ヨーロッパの情勢は私たちに有利に進展していた。1935年の英独海軍協定が結ばれたことで、イギリスの首相、チェンバレンはヒトラーとの宥和政策を採用し、ドイツの再軍備を黙認した。さらに、イタリアはエチオピア侵攻により国際的に孤立する中、ドイツと協調するベルリン・ローマ枢軸路線を選択した。これにより、イタリアはオーストリア問題から手を引きつつあったため、ドイツは外交的に優位な立場を確立し、有利な条件を得ることができた。


1936年7月11日、独墺協定が締結されたことは、表面上はオーストリアの独立を尊重するものであったが、実際にはオーストリア・ナチスの政治参加を容認するものであった。この協定が結ばれた時、私はドイツの戦略的な利点を深く理解し、国際的な情勢を巧妙に利用することの重要性を再認識した。シュシュニック首相の対応も、私たちの計画にとっては重要な要素となった。

1938年2月12日にベルヒテスガーデンで行われたヒトラーとシュシュニックの会談では、ヒトラーの要求が到底受け入れられるものではなかったため、シュシュニックがどのように対処するかが注目された。

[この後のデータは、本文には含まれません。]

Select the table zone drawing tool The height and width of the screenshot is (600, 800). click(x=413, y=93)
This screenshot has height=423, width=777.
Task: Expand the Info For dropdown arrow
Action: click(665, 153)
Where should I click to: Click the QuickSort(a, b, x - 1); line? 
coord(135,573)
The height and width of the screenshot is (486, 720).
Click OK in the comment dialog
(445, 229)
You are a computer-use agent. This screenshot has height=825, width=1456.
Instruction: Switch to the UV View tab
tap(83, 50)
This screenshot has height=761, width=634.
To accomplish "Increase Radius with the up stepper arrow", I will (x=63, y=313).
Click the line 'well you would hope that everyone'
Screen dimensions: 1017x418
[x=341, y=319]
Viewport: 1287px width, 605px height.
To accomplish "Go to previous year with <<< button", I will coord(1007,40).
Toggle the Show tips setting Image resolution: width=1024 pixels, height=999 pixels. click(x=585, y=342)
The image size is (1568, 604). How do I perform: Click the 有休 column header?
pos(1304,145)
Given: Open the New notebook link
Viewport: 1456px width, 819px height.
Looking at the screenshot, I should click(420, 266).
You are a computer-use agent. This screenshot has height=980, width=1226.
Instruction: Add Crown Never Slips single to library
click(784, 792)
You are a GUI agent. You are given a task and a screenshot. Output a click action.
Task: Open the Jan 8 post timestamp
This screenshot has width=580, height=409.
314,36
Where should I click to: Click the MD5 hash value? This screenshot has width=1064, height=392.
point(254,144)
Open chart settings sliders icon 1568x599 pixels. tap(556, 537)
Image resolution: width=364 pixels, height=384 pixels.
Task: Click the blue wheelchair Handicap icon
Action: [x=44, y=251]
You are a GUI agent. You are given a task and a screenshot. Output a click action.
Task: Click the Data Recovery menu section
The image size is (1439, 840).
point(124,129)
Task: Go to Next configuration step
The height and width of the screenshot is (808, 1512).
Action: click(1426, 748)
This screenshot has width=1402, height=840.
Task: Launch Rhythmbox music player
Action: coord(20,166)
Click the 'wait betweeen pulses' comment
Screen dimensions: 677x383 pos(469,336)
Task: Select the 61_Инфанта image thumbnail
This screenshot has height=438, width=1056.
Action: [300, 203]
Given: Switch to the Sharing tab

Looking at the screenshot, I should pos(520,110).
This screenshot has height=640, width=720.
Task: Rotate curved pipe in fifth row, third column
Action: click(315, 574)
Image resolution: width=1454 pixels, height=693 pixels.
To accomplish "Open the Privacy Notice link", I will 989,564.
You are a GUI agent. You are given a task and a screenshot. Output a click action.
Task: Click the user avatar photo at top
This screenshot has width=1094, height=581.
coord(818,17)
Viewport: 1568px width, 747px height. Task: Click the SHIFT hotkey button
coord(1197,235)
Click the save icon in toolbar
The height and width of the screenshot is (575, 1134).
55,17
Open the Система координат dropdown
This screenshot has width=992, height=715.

シュシュニックは内心で私たちの要求を受け入れざるを得ない状況に追い込まれていたが、彼が奥の手として用意していた秘策――国民投票――は、ヒトラーを激怒させた。オーストリア国民が「ドイツとの合併」か「自主独立」かを選択することで、ヒトラーの要求を正面から拒絶しようとするものであった。だが、ドイツ側による様々な圧力に反感を抱く国民の間で、「自主独立」の選択が確実視されていた。


ヒトラーの決断は迅速であった。3月10日にはオーストリア制圧作戦『オットー』が発動され、ドイツ軍は翌日からオーストリアへと越境を開始。実力で占領を開始した。この時のドイツ軍の進軍は、各地で熱狂的な歓迎を受け、私たちの計画は順調に進行した。シュシュニックは国民投票を中止し総辞職を余儀なくされ、ザイス=インクヴァルトが首相となったことにより、私たちの戦略は一層強固なものとなった。

3月13日、ウィーンでヒトラーの前に立つザイス=インクヴァルトは、オーストリアを新たなドイツの州とする法案に署名した。

4月10日、ヒトラーとザイス=インクヴァルトは独墺両国で合邦の是非を問う「国民投票」を行い、99%の合邦賛成票を集めた。これにより、オーストリアはドイツに併合されてオーストリア州となり、ザイス=インクヴァルトはオストマルク州総督に就任した。


この瞬間、オーストリアは正式にドイツに併合され、私たちの目標が達成された。この歴史的な出来事は、私たちの国が新たな時代へと進むための重要な一歩であった。